Leo Namen, a 52-year-old heart attack survivor from Edmonton, will lead seven other mountaineers up Denali, in Alaska, in May. The expedition is part of Namen's goal to summit the highest peaks across all seven continents.
"I always thought, 'Well, Denali has to be for the Indigenous people,'" said Namen, who is not Indigenous.
Denali is southwest of Fairbanks, Alaska, and falls under the Alaska Range. Rising 6,190 metres above sea level, it is the third-most isolated peak on Earth.
In 1913, Hudson Stick, Walter Harper, Harry Karstens and Robert Tatum became the first people to successfully climb the mountain's south summit.
The first fatality on the mountain happened almost two decades later, in 1932. The success rate on the mountain is about 50 per cent.
Team Denali 2023 is made up of members of the Métis Nation of Alberta, Bigstone Cree Nation, Mikisew Cree First Nation, Blackfoot Confederacy, Alexis Nakota Sioux Nation and Woodland Cree Nation.
If successful, the group believes it would be the first Indigenous male-female team to summit the mountain. Additionally, Namen would become the first heart attack survivor to reach the top.
Shawna Goodstriker, a 41-year-old woman of the Blackfoot Confederacy, is excited to be part of the team, despite the associated risks.
She hopes to inspire younger people from her community to find opportunities such as hiking and mountaineering, that are affordable.
"It doesn't cost a lot to be able to go out and to be one with nature," Goodstriker said while on CBC Edmonton's Radio Active.
"I'm 41 years old, I'm a grandmother. But is that stopping me? No. It's making me try harder."
Namen says he has never encountered any Indigenous people during his previous adventures.
Part of that is due to lack of funding, Goodstriker said.
"We have many community members who, due to high unemployment rates, just don't have that support system in place," she said.
"If we had more services, more providers to help, we would have a lot more of our kids that would be a part of these programs."
The Denali expedition team is raising money for the Indigenous Sport Council of Alberta. A GoFundMe campaign was created; its goal is to raise $80,000.
The team is also looking for sponsors to help fund the expedition.
Training in the Rockies
Goodstriker and her brother, Joseph Many Fingers, who is also part of the team going to Alaska, are avid hikers and have climbed a variety of mountains in southern Alberta.

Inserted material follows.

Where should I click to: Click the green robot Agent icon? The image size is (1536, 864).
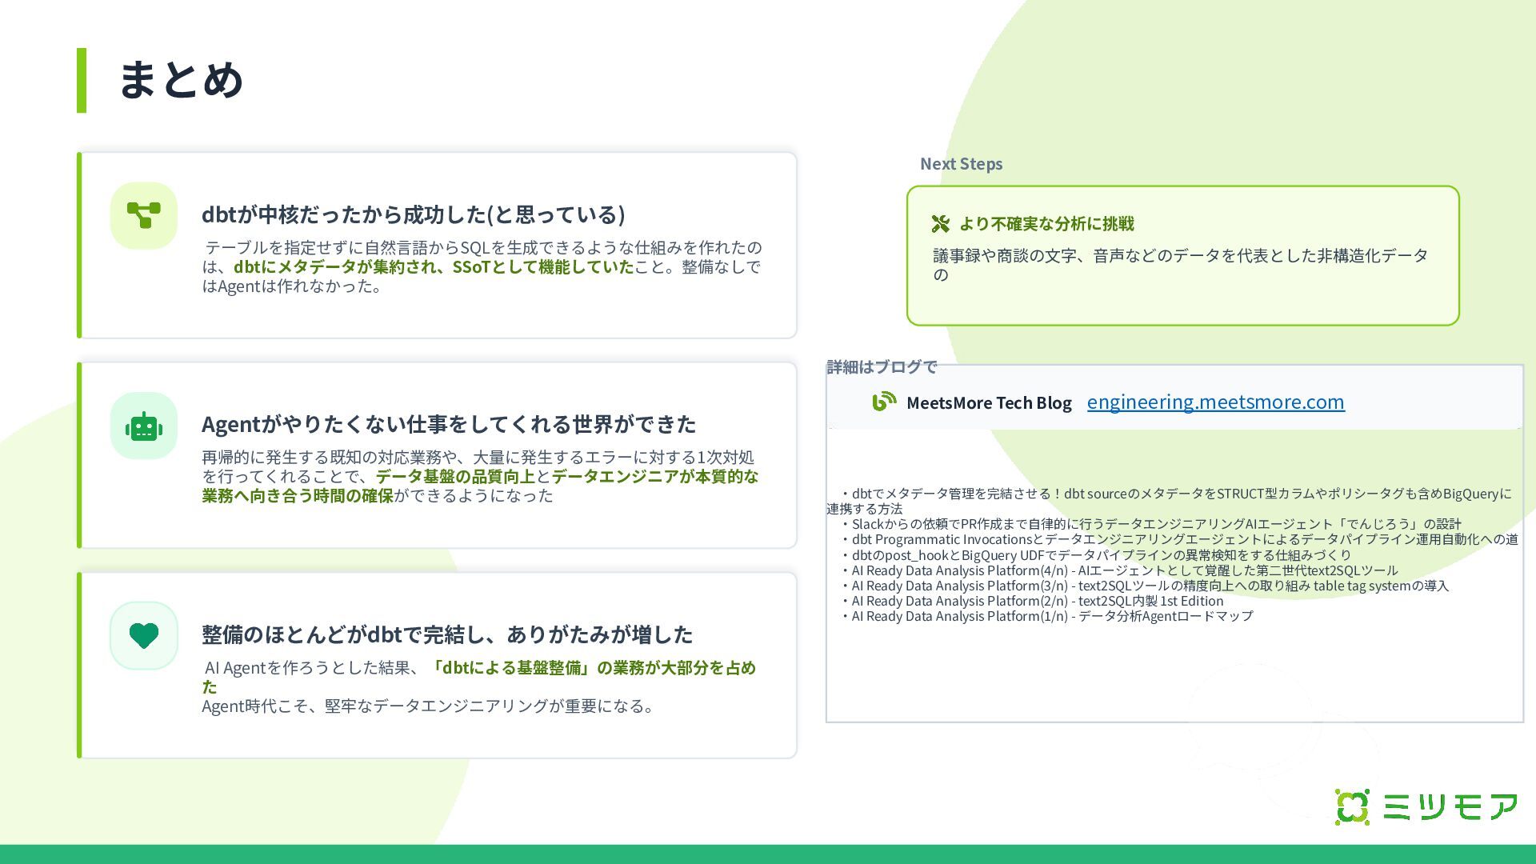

Before and after every climb, they pay respect by laying down tobacco at the bottom of the mountain.
Goodstriker has been training daily and plans to use the winter months to prepare for the cooler temperatures on Denali.
Namen, who, earlier this year, made his first attempt to climb Mount Everest, says Denali comes with its own challenges.
"Everest was full of assistance," he said. "In Denali, there's no such thing."
As a consequence, the training in preparation of the climb is a bit more intense, he added.
Namen has been leading his team on short but rigorous training sessions each month in the Rockies, ahead of a trial expedition in Mexico in February.
The mountain they will climb in Mexico, Pico de Orizaba, is the third-highest on the continent, so it should more closely mimic the altitude they will encounter on Denali, Namen said.